(Beginning of GIVEN INFORMATION)
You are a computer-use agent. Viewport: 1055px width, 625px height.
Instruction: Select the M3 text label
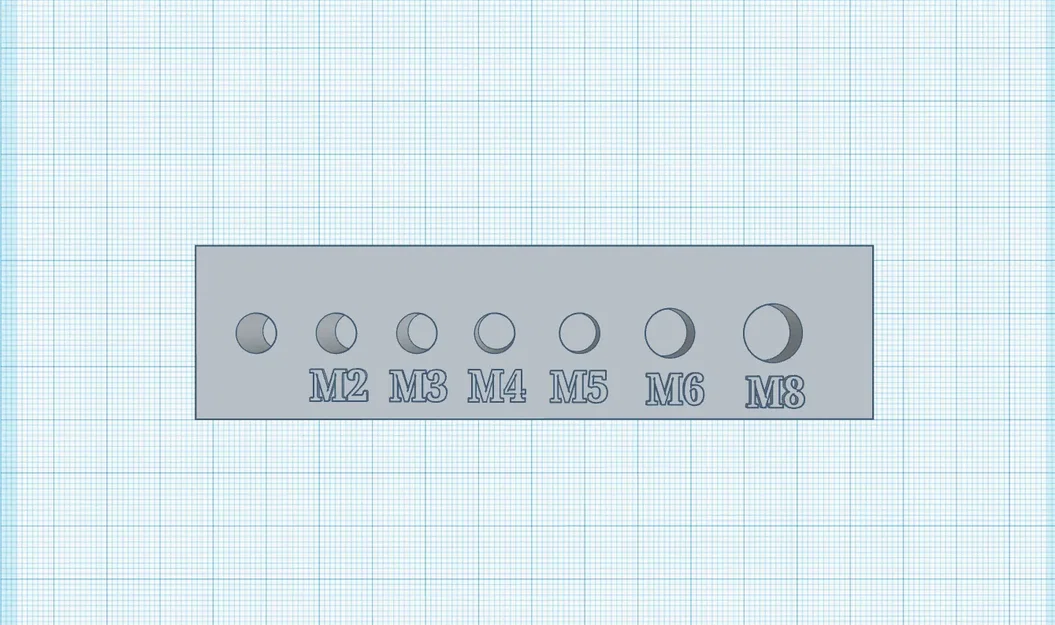418,386
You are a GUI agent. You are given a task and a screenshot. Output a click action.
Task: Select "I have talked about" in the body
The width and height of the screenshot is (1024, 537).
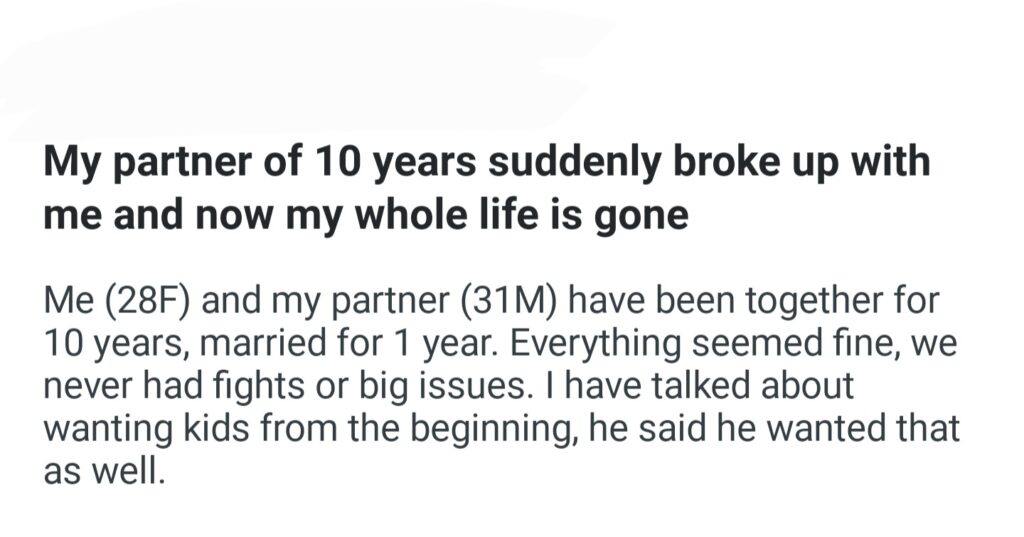point(713,385)
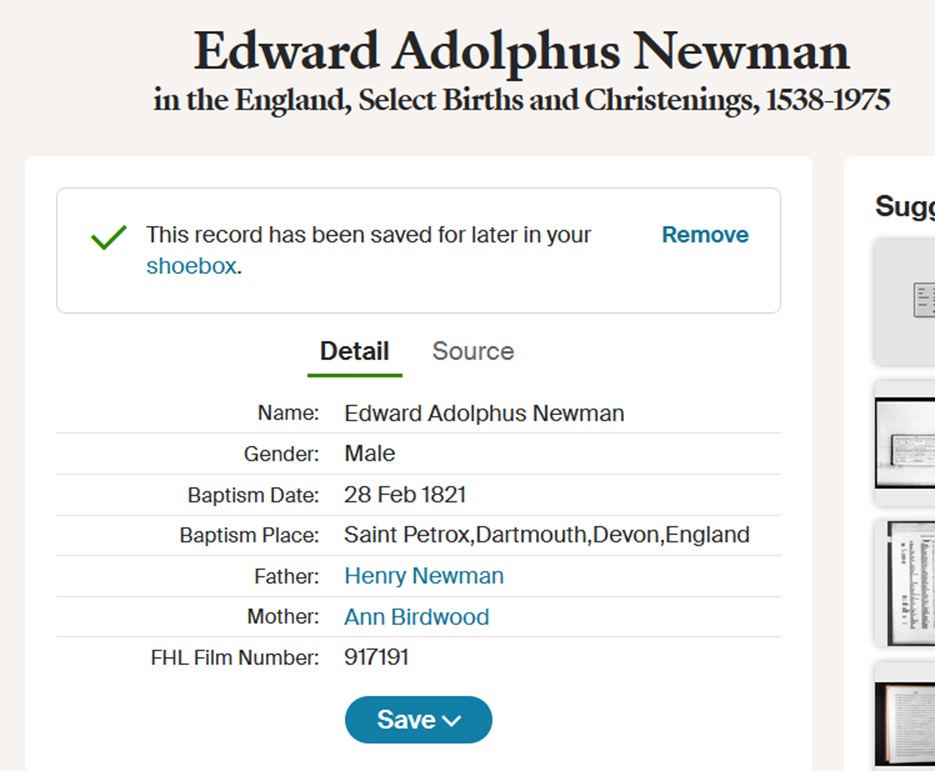The image size is (935, 771).
Task: Click the Suggested records heading
Action: pos(904,207)
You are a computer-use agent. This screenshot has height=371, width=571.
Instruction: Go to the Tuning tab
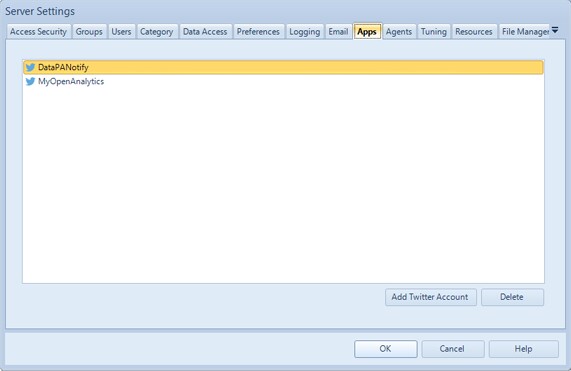pyautogui.click(x=434, y=32)
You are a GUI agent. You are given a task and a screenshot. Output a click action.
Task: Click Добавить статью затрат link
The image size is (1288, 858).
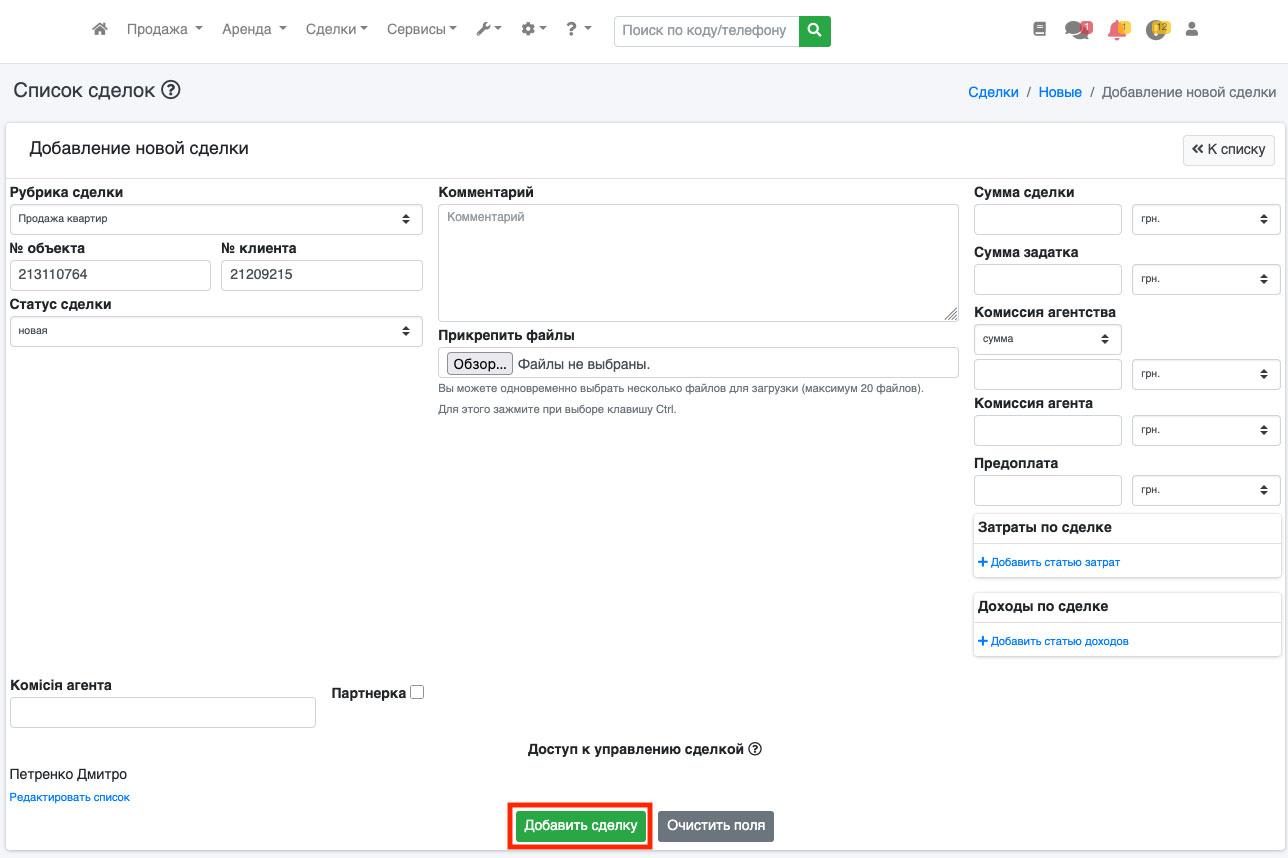(1054, 562)
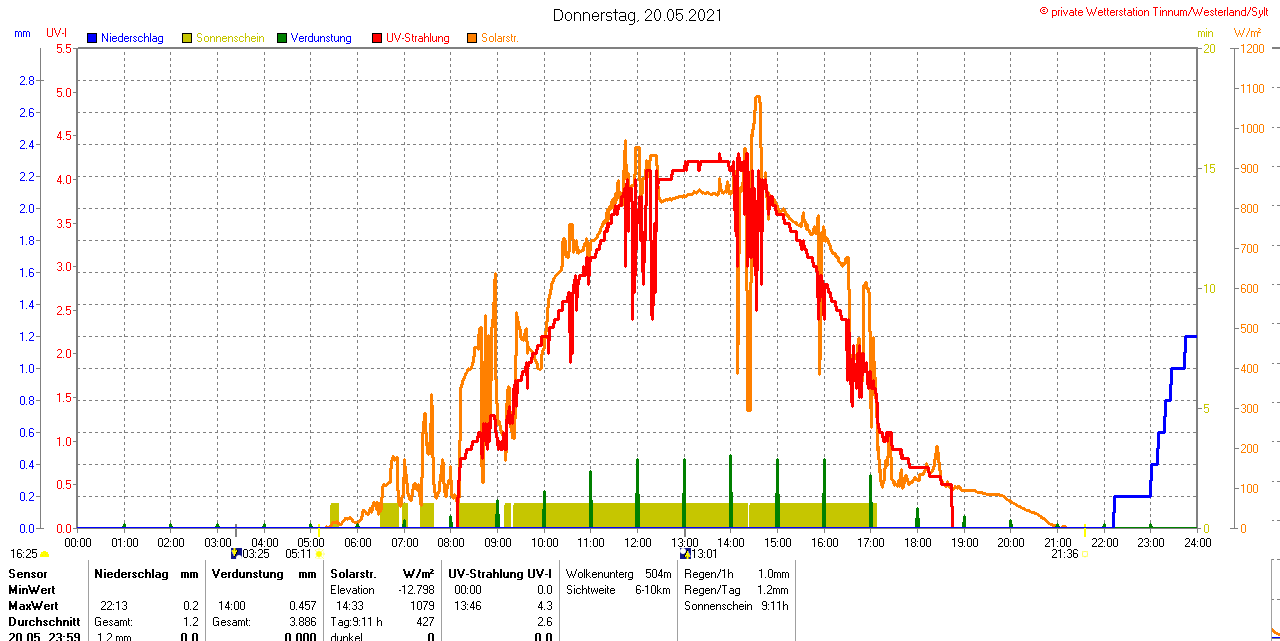This screenshot has height=641, width=1280.
Task: Click the moonset icon beside 03:25
Action: tap(236, 552)
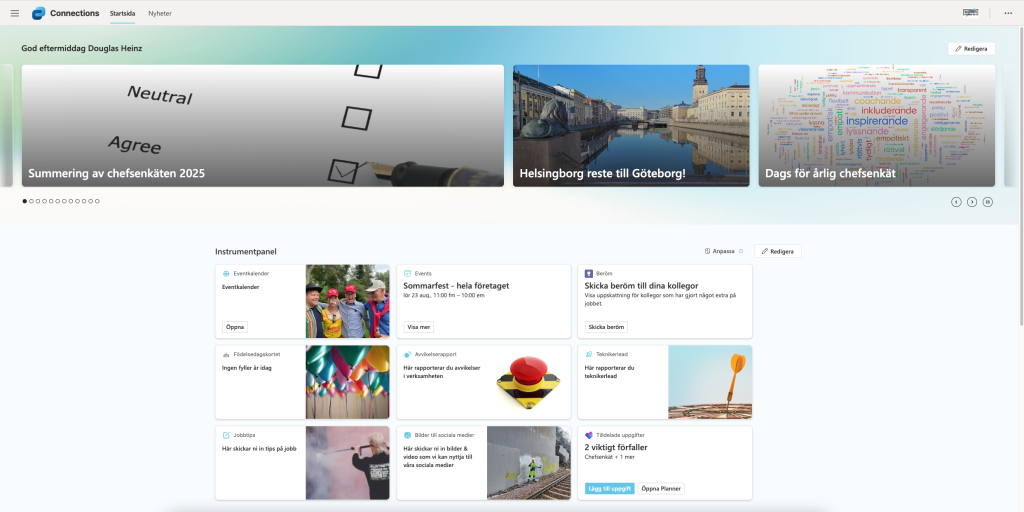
(End of GIVEN INFORMATION)
- **YOUR INSTRUCTIONS**:
Only the lines from the one holding "Task: Click Добавить статью затрат link" through the end of the data are to be printed, exactly as they stand and with no pictures.

- **RESULT OF THIS TASK**:
Task: Click Добавить статью затрат link
The image size is (1288, 858).
(1054, 562)
This screenshot has height=641, width=1280.
Task: Click the moonset icon beside 03:25
Action: tap(236, 552)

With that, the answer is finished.